What you are asked to do: Would you return, unchanged, every line of the data from its first line up to and including the line with "Click the Yandex"?

▶

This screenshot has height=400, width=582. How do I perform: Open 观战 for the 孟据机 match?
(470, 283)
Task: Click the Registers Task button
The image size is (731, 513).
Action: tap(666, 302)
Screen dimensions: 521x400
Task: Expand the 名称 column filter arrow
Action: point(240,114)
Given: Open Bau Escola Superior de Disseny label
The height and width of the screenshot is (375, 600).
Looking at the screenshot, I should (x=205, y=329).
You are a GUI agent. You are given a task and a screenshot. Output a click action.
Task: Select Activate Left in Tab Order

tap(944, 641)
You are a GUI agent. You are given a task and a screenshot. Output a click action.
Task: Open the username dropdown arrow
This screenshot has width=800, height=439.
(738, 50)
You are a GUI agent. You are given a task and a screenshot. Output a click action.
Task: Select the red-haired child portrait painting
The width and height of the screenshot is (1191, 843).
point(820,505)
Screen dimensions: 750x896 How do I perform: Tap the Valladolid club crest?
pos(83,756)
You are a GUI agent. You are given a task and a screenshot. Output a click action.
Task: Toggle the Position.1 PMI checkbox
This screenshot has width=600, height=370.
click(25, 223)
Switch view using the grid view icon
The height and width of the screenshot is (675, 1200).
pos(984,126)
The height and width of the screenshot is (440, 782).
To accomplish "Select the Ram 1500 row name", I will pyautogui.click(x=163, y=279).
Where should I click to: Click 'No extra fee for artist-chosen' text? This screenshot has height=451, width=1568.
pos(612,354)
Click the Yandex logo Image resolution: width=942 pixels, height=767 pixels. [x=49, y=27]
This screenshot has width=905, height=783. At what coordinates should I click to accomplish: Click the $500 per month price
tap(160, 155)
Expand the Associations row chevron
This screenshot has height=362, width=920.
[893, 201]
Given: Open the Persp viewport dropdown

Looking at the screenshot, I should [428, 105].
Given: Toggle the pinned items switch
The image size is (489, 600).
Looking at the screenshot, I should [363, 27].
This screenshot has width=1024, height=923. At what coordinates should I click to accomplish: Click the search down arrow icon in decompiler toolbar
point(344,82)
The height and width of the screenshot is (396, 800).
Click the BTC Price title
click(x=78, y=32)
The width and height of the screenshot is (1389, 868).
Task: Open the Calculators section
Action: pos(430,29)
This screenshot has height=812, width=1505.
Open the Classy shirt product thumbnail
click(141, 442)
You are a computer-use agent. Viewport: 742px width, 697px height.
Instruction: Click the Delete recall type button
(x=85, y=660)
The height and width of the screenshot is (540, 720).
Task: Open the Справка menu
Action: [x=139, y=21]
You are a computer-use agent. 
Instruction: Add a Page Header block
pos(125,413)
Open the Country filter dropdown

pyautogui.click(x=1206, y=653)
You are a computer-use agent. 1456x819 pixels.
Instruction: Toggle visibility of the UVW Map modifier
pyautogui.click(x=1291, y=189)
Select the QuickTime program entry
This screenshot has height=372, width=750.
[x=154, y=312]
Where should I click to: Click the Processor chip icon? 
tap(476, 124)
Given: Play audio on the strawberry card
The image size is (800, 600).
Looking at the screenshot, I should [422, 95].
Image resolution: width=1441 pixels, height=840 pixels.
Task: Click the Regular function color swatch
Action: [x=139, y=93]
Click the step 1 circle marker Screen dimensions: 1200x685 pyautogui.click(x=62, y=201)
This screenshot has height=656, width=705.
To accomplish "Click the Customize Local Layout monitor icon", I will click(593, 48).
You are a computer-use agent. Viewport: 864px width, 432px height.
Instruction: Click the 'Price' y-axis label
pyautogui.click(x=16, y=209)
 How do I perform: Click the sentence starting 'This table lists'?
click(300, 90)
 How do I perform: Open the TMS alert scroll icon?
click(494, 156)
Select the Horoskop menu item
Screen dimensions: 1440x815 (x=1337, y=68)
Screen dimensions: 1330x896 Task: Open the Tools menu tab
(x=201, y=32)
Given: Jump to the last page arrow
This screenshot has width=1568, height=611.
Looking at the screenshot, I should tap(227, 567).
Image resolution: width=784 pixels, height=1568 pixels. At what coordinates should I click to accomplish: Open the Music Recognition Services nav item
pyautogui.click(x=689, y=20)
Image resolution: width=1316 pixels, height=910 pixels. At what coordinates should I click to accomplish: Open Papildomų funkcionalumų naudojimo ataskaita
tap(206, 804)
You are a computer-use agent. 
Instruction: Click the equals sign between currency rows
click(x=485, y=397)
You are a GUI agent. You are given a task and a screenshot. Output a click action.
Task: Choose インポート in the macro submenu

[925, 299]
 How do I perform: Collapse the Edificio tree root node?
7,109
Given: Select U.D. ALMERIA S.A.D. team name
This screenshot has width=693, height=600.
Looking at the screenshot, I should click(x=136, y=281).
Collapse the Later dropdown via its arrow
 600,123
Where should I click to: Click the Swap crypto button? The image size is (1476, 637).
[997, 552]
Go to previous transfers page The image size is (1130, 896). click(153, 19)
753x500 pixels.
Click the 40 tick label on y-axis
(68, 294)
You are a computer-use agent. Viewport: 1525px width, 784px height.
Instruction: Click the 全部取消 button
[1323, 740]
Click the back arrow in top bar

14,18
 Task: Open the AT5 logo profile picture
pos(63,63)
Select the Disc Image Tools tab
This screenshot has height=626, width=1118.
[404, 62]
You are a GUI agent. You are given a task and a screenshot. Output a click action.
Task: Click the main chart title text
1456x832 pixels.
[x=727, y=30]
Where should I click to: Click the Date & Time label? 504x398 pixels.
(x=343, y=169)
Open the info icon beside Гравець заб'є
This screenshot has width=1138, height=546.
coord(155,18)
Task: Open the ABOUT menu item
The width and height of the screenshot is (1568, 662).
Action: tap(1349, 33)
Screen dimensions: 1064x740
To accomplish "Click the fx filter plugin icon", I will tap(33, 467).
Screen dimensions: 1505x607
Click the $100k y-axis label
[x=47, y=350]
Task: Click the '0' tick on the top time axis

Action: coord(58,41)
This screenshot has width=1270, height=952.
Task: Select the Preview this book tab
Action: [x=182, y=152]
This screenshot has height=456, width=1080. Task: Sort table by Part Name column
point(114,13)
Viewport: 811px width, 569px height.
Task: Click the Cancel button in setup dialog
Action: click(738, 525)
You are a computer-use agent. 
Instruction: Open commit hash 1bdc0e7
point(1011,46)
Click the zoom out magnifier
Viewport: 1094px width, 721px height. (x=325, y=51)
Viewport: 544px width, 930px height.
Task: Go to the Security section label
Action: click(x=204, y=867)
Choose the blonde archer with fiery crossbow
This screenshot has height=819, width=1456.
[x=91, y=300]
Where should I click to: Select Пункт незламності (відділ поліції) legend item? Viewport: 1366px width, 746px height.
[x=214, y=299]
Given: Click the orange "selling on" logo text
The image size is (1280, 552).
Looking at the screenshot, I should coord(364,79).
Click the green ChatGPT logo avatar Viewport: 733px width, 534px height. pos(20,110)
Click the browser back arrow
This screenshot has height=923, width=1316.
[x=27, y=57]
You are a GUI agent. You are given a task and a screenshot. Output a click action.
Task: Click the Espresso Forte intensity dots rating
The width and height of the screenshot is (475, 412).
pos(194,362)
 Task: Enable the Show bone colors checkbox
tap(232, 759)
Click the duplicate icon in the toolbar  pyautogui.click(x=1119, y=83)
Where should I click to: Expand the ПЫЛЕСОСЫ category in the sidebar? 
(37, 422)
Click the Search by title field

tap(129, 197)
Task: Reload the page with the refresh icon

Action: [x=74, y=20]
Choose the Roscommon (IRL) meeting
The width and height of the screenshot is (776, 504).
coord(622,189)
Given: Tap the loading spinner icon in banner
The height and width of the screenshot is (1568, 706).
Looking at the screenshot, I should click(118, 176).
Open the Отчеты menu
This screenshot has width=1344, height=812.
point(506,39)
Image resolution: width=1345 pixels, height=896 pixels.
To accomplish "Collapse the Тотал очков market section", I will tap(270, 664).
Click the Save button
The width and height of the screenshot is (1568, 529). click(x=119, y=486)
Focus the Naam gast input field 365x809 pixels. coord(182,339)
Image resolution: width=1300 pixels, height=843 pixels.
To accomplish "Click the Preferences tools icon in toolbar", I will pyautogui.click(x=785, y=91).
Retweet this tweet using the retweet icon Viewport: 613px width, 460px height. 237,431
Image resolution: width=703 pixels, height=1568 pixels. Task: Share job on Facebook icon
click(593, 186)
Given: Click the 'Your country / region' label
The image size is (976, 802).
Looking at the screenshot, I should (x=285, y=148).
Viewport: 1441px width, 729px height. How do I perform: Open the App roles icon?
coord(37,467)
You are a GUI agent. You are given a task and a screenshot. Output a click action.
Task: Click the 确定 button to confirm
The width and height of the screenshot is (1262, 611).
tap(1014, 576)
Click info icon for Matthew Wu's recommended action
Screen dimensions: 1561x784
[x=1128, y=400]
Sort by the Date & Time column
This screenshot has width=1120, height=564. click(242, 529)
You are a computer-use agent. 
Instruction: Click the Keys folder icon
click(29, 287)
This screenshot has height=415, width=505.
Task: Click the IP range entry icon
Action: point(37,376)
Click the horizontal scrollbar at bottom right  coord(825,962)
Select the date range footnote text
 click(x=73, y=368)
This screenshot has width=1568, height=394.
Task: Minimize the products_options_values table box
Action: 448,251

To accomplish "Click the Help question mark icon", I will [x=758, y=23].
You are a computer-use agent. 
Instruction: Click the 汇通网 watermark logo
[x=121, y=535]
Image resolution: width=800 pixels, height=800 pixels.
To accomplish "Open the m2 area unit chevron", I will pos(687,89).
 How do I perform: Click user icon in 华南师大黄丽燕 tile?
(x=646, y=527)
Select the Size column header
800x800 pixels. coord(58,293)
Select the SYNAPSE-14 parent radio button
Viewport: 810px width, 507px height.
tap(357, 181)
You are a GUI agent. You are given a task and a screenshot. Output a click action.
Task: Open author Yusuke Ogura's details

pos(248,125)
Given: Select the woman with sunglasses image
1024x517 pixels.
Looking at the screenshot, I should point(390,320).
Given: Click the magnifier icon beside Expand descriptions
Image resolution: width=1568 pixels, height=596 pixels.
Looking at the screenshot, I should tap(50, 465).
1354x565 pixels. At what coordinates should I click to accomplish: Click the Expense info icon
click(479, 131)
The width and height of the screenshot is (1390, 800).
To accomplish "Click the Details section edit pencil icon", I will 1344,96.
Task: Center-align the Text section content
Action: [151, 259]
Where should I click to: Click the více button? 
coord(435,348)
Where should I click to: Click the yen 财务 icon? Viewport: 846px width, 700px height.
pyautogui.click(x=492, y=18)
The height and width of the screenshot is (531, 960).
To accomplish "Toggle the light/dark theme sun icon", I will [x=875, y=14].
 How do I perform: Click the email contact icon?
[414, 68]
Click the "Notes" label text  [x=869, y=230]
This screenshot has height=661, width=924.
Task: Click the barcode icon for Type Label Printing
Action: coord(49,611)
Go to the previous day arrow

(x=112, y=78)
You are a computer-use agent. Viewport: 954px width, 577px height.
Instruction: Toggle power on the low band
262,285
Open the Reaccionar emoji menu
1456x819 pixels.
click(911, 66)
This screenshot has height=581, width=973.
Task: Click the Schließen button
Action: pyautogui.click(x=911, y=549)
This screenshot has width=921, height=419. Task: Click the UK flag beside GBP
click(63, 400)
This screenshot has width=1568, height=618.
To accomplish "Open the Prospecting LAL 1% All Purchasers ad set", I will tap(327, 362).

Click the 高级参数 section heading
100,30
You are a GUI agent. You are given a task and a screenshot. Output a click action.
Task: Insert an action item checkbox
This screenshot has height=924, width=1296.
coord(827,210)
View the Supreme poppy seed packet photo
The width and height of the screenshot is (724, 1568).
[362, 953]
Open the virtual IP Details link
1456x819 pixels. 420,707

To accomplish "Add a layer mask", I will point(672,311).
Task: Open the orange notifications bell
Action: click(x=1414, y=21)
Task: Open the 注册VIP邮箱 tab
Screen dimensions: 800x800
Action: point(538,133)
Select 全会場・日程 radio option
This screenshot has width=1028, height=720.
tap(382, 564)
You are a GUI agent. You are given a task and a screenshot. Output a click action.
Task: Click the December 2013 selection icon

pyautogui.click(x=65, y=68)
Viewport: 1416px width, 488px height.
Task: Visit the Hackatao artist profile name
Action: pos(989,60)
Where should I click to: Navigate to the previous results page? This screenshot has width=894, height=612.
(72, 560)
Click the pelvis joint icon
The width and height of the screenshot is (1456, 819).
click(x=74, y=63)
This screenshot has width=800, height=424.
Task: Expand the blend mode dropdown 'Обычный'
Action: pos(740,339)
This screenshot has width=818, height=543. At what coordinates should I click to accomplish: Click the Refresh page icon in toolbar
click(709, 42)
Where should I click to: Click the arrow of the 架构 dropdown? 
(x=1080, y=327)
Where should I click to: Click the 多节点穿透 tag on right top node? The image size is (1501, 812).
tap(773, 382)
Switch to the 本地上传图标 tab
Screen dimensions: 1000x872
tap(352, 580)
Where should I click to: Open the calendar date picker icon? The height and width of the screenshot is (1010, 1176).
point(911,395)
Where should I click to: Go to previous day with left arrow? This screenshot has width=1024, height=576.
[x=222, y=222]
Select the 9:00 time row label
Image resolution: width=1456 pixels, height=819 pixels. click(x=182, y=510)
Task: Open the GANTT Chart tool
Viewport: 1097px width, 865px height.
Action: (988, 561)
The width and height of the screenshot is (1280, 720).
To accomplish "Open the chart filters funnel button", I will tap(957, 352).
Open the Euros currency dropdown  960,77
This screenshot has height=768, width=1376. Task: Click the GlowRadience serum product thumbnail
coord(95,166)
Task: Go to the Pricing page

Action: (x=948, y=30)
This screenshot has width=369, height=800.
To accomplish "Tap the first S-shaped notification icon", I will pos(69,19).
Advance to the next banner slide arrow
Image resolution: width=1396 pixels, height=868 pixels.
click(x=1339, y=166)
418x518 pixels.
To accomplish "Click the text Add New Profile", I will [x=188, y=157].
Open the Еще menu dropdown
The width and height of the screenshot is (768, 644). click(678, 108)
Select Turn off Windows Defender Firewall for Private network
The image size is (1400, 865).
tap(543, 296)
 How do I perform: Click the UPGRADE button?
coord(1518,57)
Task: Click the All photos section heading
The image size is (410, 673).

◀

The output:
This screenshot has height=400, width=582. How do I perform: Open 观战 for the 孟据机 match?
(470, 283)
Task: Click the Registers Task button
The image size is (731, 513).
Action: tap(666, 302)
Screen dimensions: 521x400
Task: Expand the 名称 column filter arrow
Action: point(240,114)
Given: Open Bau Escola Superior de Disseny label
The height and width of the screenshot is (375, 600).
Looking at the screenshot, I should (x=205, y=329).
You are a GUI agent. You are given a task and a screenshot. Output a click action.
Task: Select Activate Left in Tab Order

tap(944, 641)
You are a GUI agent. You are given a task and a screenshot. Output a click action.
Task: Open the username dropdown arrow
This screenshot has width=800, height=439.
(738, 50)
You are a GUI agent. You are given a task and a screenshot. Output a click action.
Task: Select the red-haired child portrait painting
The width and height of the screenshot is (1191, 843).
point(820,505)
Screen dimensions: 750x896 How do I perform: Tap the Valladolid club crest?
pos(83,756)
You are a GUI agent. You are given a task and a screenshot. Output a click action.
Task: Toggle the Position.1 PMI checkbox
This screenshot has width=600, height=370.
click(25, 223)
Switch view using the grid view icon
The height and width of the screenshot is (675, 1200).
pos(984,126)
The height and width of the screenshot is (440, 782).
To accomplish "Select the Ram 1500 row name", I will pyautogui.click(x=163, y=279).
Where should I click to: Click 'No extra fee for artist-chosen' text? This screenshot has height=451, width=1568.
pos(612,354)
Click the Yandex logo Image resolution: width=942 pixels, height=767 pixels. [x=49, y=27]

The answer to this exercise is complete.